Barnett suffered a season-ending wrist injury in a Week 4 matchup vs. the Detroit Lions. He was put on injured reserve on October 7, 2010. It was the second time in three seasons that Barnett ended his season on injured reserve. As of 2018 Barnett is third in all-time tackles for the Green Bay Packers. Barnett was released on July 28, after Green Bay was unable to find a trade.

=== Buffalo Bills ===
Barnett signed a three-year, $12 million deal with the Buffalo Bills on July 31, 2011. On February 11, 2013, the Bills announced that Barnett would be released from his contract along with safety George Wilson.

=== Washington Redskins ===
On July 31, 2013, Barnett agreed to a one-year deal with the Washington Redskins. He switched from the outside to inside linebacker position for the Redskins' defensive scheme. On December 24, he was placed on injured reserve after suffering a MCL sprain in the Week 16 game against the Dallas Cowboys.

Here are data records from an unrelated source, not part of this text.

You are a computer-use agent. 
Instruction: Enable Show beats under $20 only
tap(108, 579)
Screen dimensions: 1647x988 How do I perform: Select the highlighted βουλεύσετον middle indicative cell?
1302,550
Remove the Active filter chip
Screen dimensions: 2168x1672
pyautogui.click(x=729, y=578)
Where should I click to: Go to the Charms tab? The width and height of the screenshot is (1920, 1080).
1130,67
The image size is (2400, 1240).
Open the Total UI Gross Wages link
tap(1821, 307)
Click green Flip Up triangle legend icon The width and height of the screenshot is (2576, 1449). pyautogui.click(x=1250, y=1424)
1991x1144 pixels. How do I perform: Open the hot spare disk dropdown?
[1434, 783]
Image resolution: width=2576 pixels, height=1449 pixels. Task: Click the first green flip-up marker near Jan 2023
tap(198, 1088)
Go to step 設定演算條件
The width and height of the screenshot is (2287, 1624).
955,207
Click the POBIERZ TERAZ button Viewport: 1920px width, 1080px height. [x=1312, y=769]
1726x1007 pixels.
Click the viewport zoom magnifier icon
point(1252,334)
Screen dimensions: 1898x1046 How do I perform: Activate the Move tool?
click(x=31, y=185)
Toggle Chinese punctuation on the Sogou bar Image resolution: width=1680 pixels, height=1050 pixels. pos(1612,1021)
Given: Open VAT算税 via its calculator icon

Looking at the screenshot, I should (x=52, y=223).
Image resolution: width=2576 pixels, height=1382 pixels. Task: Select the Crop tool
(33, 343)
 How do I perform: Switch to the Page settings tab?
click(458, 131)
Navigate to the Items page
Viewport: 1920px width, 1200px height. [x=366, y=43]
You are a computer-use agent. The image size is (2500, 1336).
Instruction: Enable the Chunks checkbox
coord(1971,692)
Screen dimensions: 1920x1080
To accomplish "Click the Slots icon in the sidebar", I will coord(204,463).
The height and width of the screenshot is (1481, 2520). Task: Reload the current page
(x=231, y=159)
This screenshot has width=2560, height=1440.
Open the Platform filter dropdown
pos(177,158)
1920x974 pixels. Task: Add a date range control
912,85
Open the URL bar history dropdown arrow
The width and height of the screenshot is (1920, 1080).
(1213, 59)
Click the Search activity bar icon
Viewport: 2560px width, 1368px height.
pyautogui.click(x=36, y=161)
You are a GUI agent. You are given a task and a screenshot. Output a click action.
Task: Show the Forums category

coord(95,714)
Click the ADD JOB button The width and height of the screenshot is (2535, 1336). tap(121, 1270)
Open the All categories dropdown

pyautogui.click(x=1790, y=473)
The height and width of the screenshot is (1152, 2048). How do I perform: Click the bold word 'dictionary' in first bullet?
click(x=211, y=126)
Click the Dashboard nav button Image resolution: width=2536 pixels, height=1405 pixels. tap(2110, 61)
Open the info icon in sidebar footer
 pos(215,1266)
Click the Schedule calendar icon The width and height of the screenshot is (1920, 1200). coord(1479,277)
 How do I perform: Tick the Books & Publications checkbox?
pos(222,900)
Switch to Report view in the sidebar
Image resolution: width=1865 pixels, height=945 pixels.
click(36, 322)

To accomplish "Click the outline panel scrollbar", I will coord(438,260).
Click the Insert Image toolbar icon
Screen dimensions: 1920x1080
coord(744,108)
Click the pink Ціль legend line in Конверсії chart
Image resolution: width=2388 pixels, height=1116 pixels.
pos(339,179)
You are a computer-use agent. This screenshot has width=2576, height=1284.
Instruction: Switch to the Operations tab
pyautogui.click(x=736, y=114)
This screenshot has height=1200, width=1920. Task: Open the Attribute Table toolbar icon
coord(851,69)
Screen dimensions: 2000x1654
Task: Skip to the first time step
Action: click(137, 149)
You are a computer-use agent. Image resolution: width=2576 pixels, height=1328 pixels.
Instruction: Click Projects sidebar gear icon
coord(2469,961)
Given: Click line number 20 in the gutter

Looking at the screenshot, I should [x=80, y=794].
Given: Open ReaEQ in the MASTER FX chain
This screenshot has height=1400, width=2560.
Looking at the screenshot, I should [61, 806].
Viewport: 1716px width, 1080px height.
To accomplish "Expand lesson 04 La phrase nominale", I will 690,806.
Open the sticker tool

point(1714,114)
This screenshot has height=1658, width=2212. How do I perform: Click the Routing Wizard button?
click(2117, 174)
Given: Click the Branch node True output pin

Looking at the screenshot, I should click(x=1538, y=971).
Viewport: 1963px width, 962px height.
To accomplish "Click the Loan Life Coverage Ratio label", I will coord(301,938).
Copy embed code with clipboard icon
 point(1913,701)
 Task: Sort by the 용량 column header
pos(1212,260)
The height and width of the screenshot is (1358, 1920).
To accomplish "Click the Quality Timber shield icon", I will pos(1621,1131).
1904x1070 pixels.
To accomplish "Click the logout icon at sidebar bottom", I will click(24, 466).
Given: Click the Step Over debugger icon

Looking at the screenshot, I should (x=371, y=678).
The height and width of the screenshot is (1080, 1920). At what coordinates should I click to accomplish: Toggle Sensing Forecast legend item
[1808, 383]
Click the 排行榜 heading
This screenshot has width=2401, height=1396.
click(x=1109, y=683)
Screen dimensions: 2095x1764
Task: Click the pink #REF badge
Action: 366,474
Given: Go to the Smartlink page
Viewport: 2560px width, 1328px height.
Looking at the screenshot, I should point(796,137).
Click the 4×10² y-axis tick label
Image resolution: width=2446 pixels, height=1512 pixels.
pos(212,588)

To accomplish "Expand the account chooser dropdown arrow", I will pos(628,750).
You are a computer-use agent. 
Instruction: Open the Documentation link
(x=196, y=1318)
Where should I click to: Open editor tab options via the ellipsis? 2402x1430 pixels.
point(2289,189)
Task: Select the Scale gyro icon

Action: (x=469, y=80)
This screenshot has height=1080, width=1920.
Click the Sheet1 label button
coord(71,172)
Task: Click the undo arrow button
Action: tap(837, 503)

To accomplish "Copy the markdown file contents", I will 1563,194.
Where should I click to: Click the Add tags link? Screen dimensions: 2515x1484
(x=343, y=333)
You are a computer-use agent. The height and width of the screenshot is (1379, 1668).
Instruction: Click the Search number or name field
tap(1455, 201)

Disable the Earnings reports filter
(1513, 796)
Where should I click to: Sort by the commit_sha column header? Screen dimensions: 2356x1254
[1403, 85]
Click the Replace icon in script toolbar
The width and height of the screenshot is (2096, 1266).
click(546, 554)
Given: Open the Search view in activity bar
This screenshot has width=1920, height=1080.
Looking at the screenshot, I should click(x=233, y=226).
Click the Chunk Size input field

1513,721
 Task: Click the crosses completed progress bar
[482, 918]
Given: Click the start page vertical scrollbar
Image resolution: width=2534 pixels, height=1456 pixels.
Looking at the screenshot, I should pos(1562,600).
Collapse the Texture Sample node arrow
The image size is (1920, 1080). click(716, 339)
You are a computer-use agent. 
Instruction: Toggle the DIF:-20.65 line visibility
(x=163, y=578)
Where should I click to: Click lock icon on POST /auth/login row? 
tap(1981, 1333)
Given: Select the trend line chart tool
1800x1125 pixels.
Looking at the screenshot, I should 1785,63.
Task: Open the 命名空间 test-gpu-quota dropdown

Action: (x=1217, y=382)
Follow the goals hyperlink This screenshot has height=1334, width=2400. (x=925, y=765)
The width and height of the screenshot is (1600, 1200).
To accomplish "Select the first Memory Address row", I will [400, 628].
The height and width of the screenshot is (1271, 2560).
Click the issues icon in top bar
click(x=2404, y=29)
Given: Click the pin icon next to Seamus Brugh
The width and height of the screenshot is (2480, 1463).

=== Professional statistics ===

| Year | Team | G | TTkl | Solo | Ast | Sacks | Int | Yds | Avg | Lg | TD | Pass Def | FF | FR |
|---|---|---|---|---|---|---|---|---|---|---|---|---|---|---|
| 2003 | Green Bay Packers | 15 | 112 | 86 | 26 | 2 | 3 | 21 | 7 | 14 | 0 | 3 | 0 | 1 |
| 2004 | Green Bay Packers | 16 | 123 | 92 | 31 | 3 | 1 | 16 | 16 | 16 | 0 | 5 | 0 | 1 |
| 2005 | Green Bay Packers | 16 | 138 | 91 | 47 | 1 | 1 | 95 | 95 | 95 | 1 | 1 | 1 | 3 |
| 2006 | Green Bay Packers | 15 | 105 | 62 | 43 | 2 | 2 | 3 | 1.5 | 3 | 0 | 7 | 0 | 1 |
| 2007 | Green Bay Packers | 16 | 131 | 102 | 29 | 3.5 | 2 | 40 | 20 | 38 | 0 | 4 | 0 | 1 |
| 2008 | Green Bay Packers | 9 | 49 | 41 | 8 | 0 | 0 | 0 | 0 | 0 | 0 | 2 | 1 | 0 |
| 2009 | Green Bay Packers | 16 | 105 | 82 | 23 | 4 | 0 | 0 | 0 | 0 | 0 | 7 | 0 | 0 |
| 2010 | Green Bay Packers | 4 | 24 | 19 | 5 | 0 | 0 | 0 | 0 | 0 | 0 | 1 | 0 | 0 |
| 2011 | Buffalo Bills | 16 | 130 | 78 | 52 | 3 | 3 | 80 | 27 | 33 | 1 | 5 | 1 | 0 |
| 2012 | Buffalo Bills | 16 | 112 | 72 | 40 | 2 | 0 | 0 | 0 | 0 | 0 | 1 | 3 | 0 |
| 2013 | Washington Redskins | 14 | 12 | 7 | 5 | 0 | 0 | 0 | 0 | 0 | 0 | 0 | 0 | 0 |
| Total |  | 137 | 1041 | 732 | 309 | 20.5 | 12 | 255 | 21 | 95 | 2 | 35 | 3 | 7 |

==Personal life==
Barnett married his wife Amanda (nee: Langston) at Lambeau Field in 2008.

==Coaching career==
Barnett became the head coach at Del Norte High School in San Diego, California, in 2023. In his first season there, the team won the Division II CIF San Diego Section championship off of an 11-2 record. It was the first football championship in school history.

Barnett and his wife, Amanda, co-founded Praxis Elite Sports Academy, a private middle school for student-athletes in San Diego.